## Passage

%%

Sensitivity and subgroup analyses found no clinically significant association between outcomes and any of the variables evaluated, and there was no evidence of publication bias on visual inspection of the funnel plot.

Authors' conclusions

Treatment of LV dysfunction or HF with ACEI plus ARB significantly increases the risk of adverse events leading to discontinuation of therapy, compared to ACEI alone. The overall adverse event rate is low.

CRD commentary

The review objectives and inclusion criteria were clear in most respects, but it was unclear whether controls needed to be receiving placebo as well as ACEI. Relevant sources were searched, efforts were made to retrieve unpublished studies and there was no language restriction. Steps were taken to minimise bias and error in the process of data extraction by having more than one reviewer make decisions independently, but it was unclear whether this also applied to study selection and validity assessment. Relevant criteria were used to assess study validity. However there were large unexplained discrepancies between reported sample sizes in the primary studies and numbers included in the analysis in the review. Appropriate statistical techniques were used to combine the studies, assess for publication bias and heterogeneity and to explore potential sources of heterogeneity. The authors discussed potential limitations in the evidence, such as the exclusion of 37 studies that did not report whether specific adverse events were assessed, the small number of events and poor reporting of confounders in the included studies, and clinical heterogeneity between the studies. Unexplained discrepancies in the sample numbers and the poor reporting of adverse events in the primary studies necessitate some caution in interpretation of the findings.

%%

## Recorded data
%%

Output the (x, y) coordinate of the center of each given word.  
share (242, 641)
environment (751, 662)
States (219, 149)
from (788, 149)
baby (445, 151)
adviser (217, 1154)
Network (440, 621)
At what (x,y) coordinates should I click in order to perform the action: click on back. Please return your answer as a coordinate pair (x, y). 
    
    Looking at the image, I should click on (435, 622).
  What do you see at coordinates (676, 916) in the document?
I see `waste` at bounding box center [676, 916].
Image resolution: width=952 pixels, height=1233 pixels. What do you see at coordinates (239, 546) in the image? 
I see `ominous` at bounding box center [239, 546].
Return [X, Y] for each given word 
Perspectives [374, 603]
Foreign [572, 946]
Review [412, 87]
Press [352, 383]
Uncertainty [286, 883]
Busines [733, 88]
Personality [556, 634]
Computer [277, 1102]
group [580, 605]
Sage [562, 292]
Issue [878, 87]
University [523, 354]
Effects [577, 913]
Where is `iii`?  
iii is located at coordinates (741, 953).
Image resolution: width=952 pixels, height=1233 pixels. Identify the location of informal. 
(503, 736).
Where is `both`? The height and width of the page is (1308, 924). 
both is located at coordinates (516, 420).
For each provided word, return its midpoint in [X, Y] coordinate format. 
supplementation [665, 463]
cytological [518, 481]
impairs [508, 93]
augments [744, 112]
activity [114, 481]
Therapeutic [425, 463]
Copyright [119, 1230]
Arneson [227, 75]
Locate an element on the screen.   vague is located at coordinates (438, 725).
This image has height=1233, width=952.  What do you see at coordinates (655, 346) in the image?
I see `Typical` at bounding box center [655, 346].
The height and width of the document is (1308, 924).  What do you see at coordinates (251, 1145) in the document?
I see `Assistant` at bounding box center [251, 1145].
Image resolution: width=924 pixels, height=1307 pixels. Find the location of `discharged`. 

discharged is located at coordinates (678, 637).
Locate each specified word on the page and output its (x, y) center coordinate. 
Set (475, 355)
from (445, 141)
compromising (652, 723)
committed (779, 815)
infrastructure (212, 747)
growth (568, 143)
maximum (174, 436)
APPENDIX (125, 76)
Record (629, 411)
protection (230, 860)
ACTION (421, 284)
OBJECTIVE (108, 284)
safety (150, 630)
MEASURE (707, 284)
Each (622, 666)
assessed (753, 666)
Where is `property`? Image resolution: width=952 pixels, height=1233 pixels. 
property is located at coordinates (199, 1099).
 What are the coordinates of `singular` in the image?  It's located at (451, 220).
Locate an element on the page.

%%

## Actions to take
**a.** From the review summary:
(i) On visual inspection of what was there no evidence of publication bias?
(ii) Compared with ACEI alone, what risk does treatment with ACEI plus ARB significantly increase?
(iii) How many studies were excluded because they did not report whether specific adverse events were assessed?
**b.** Update the review summary from "Sensitivity and subgroup" up to and including "the funnel plot.", with "funnel plot" replaced by "forest plot".
Rely on the review summary alone.

## Per-task outputs
**a.**
(i) The funnel plot.
(ii) The risk of adverse events leading to discontinuation of therapy.
(iii) 37.

**b.**
Sensitivity and subgroup analyses found no clinically significant association between outcomes and any of the variables evaluated, and there was no evidence of publication bias on visual inspection of the forest plot.